WHAT IS REQUIRED »
Reproduce everything from "When an organization" down to "Brad Englund said..." in the essay on process and oversight below, substituting "safeguard" for "talisman".

25 June 2009

Process, Scrutiny & Oversight

n a recent briefing someone described their organization’s contribution in these terms:

“[we provide] processes that can stand the scrutiny of unprecedented oversight.”

Are they really saying that the objective of their proposed “methodical, rigorous and standard processes,” which are “demanded by the complexities of 21st century weapon systems,” is to prevent criticism? Yes, they are. I’m not surprised it’s come to this, but it is a little bit funny to see the CYA mentality stated so explicitly and with such boldness.

Withstanding scrutiny & oversight is fine, but it shouldn’t be the bottom line. What happened to delivering capabilities (which the briefing NEVER MENTIONED!)?

In a process-centric environment, compliance is apparently sufficient to shield poor performers from criticism. The team didn't deliver what the end user needed? Well, the boss won't object to the poor performance as long as the team complied with the process. Maybe we need to make the process more rigorous. Let's start a Continuous Process Improvement Initiative.

When an organization is process centric, people know it. So rather than seeking to simplify our excessively complex systems, processes and organizations (and focus on results), they instead develop rigorous and standardized processes, as a talisman against accusations of inadequacy.

If processes are going to be of any value, they should make the product better. They should streamline operations, enable smart decision making, foster better problem solving, encourage innovation, and deliver the required systems faster & cheaper. When we use them primarily as shields against scrutiny, something is horribly wrong.

2 comments:

Brad Englund said...

In our organization we have a step in each process to “Validate” the product. It’s the most important element of any process, but unfortunately, it’s the most misunderstood and undervalued one. In case you don’t know what it means (didn’t I tell you it was the most misunderstood?), it ensures that the product being produced meets the end user’s intended needs. Well now there’s a novel concept!

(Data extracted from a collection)
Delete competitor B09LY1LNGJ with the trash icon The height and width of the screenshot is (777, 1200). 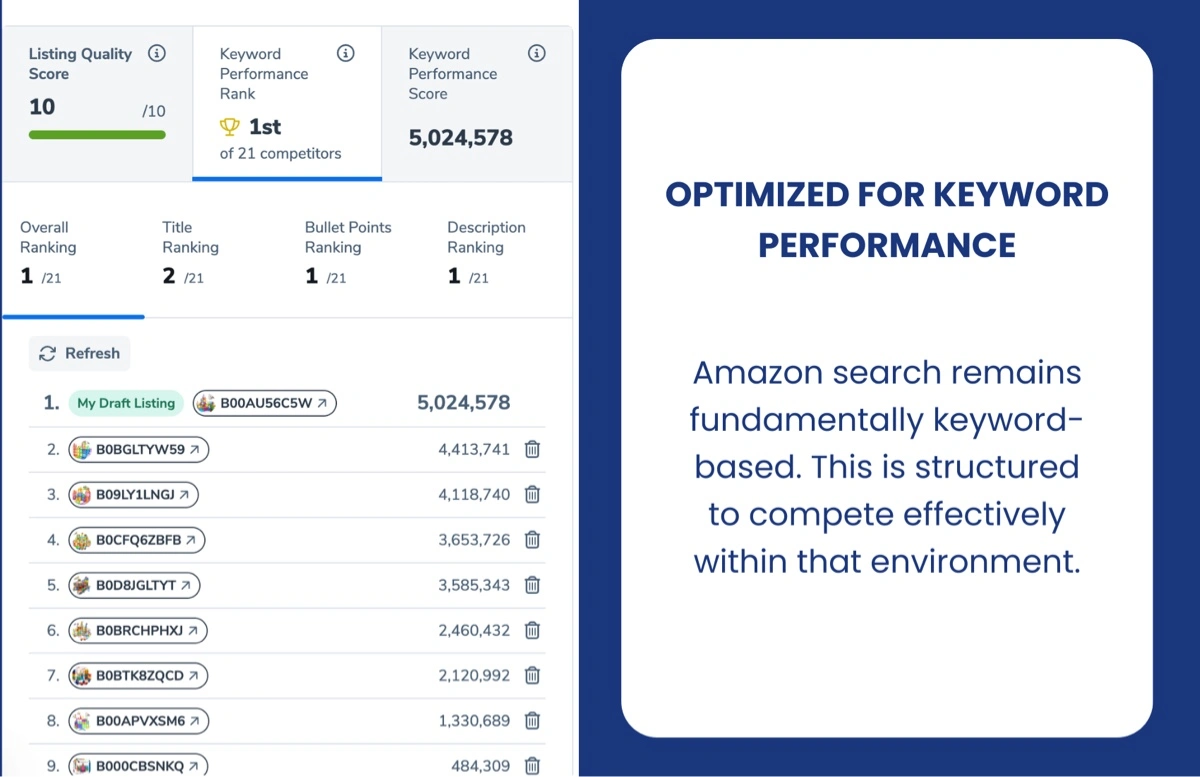[x=532, y=495]
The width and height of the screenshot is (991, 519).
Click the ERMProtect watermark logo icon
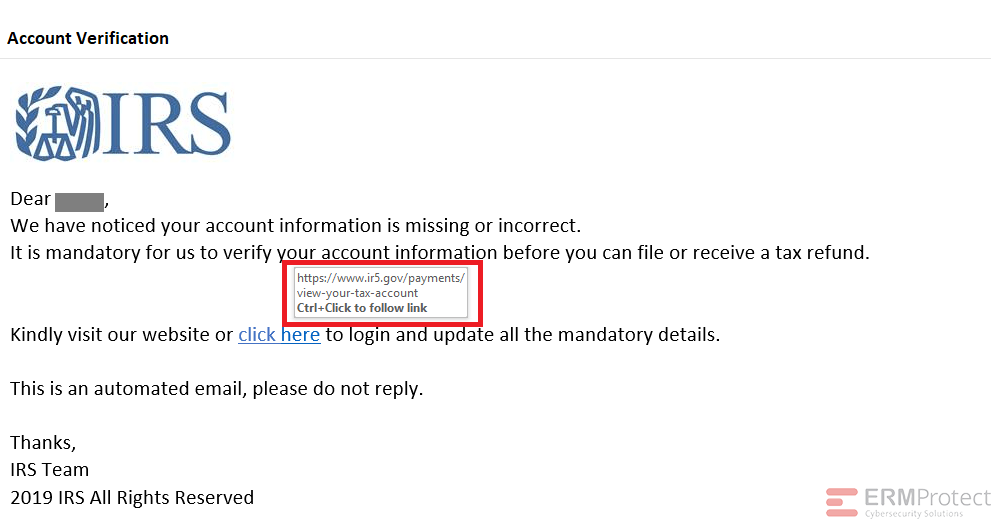click(x=841, y=502)
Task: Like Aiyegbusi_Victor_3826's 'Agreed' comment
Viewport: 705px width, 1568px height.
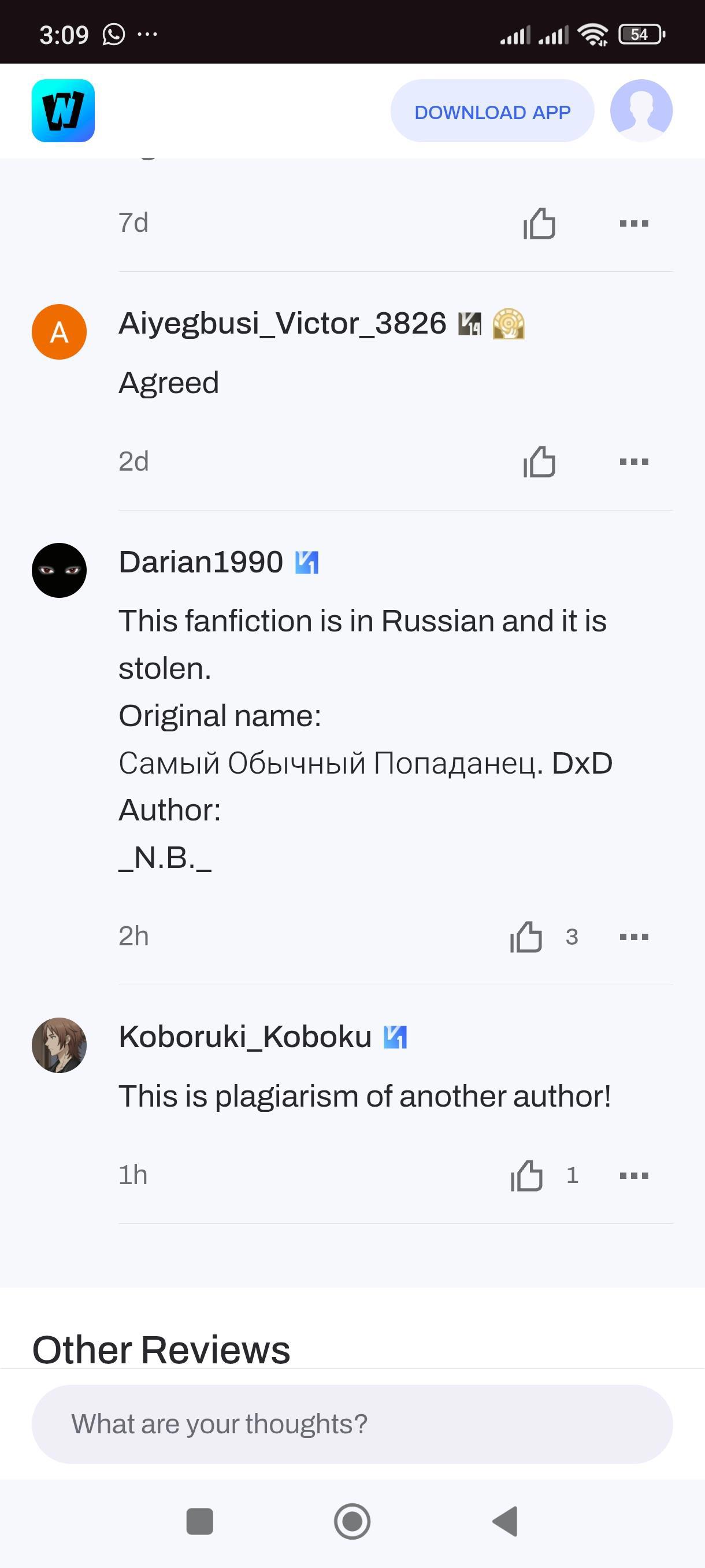Action: tap(540, 461)
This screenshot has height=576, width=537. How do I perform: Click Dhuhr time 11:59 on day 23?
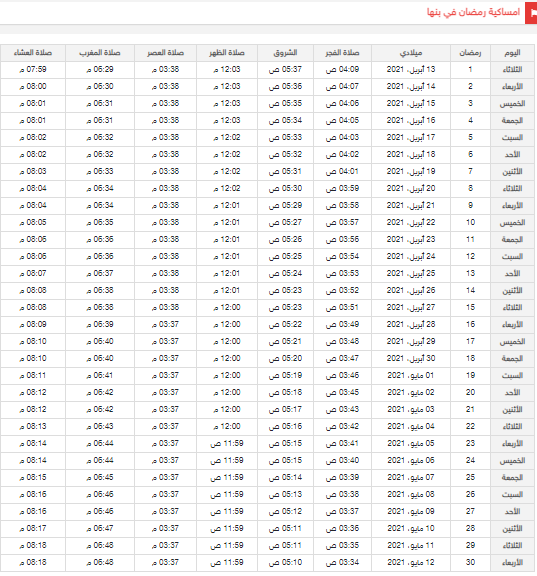(x=227, y=443)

SOLUTION »
When an organization is process centric, people know it. So rather than seeking to simplify our excessively complex systems, processes and organizations (and focus on results), they instead develop rigorous and standardized processes, as a safeguard against accusations of inadequacy.

If processes are going to be of any value, they should make the product better. They should streamline operations, enable smart decision making, foster better problem solving, encourage innovation, and deliver the required systems faster & cheaper. When we use them primarily as shields against scrutiny, something is horribly wrong.

2 comments:

Brad Englund said...